Yes, it's a thing. You can google search it. Four years ago tonight I was diagnosed with Type 1. 

How did I celebrate? With my favorite breakfast, a 30 mile training ride with Daryl (including 2 flat tires), and homemade coconut ice cream with fresh marionberries. 

But why, you might ask, would someone celebrate this hideous disease?

Daryl asked me that very thing. So let me share with you. 

1. I was diagnosed. Which means I am alive. And it really could have gone either way - taking Harold with me since he was unborn at the time. So that's worth celebrating. 
2. I am alive. And let me tell you - some days it takes everything I have to stay that way. Like this past Wednesday, when my insulin pump inset catheter bent and I was over 450 for several hours, in a car, with no hospital nearby. (Glad that worked out, even though it took 36 hours to normalize.) 
3. With a disease like this, you get kicked in the pants about every other day. Sometimes you just need to celebrate. So we do. 

We don't celebrate the disease, but the survival. The achievements and the deserving something to be happy about. 

My Diagnosis

I had been at the midwife earlier in the day complaining of my symptoms and how no matter how much I ate (and I ate A LOT), I kept losing weight. I was 5 months pregnant and had lost 18 lbs in 4 weeks. My body had burned all my fat and muscle to stay alive, and I was nearing skin and bones (and baby bump). 

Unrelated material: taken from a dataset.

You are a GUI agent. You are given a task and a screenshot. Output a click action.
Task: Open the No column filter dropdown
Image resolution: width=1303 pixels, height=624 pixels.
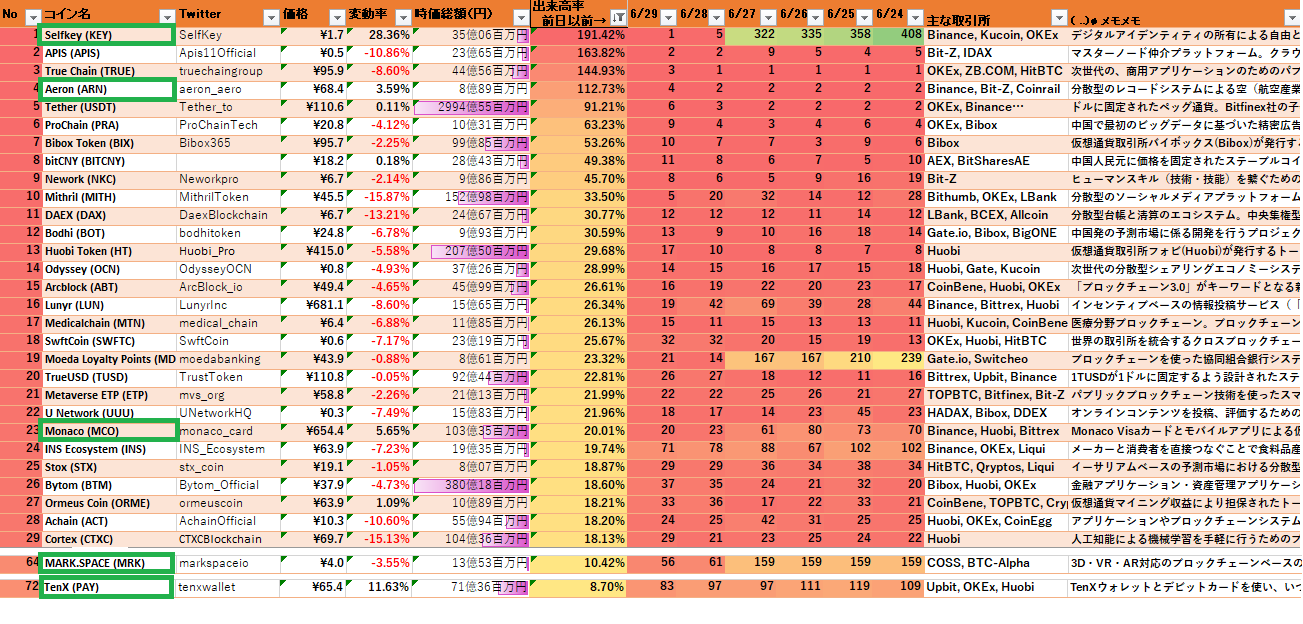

At 7:30 p.m. they called and told me to go straight to the hospital. My blood sugar had come back over 600 and my A1c (a 3-month reading of blood glucose saturation) was 13.1% (a non-diabetic won't go over 5.5%). We spent the next 5 days in the hospital. 

We had some "shit's getting real" conversations with the doctors in that first hour: do I want to be resuscitated? If the baby is delivered early (he was 25 weeks gestation) did we want to take measures to save him? If he was life-flighted to St. Vincent's, did we want to be transferred with him, assuming I could be moved? Would Daryl stay with me or go with the baby? And many more.

And once I was admitted, and they decided Harold wouldn't need to be delivered early, and they hooked me up to a bunch of machines - I took a breath, and slept. For what seemed like my first real sleep in weeks. I had been sleepless for a month, feeling like I was dying but having no idea what was wrong with me, and so I had been terrified of going to sleep. But now (then), scary as it was, there was an answer. And I could sleep. 

I am glad I slept a lot in the hospital, because I have learned since then, that Type 1s do not really sleep. It's part of monitoring your body every few hours 24/7 - you just never really sleep the way other people do. You are just always tired. 

So that's my diaversary. It's not something most people get excited about - but for Type 1s it's a special way to reflect on all you go through and celebrate how hard you work to stay alive. So bolus up and eat some cake and ice cream!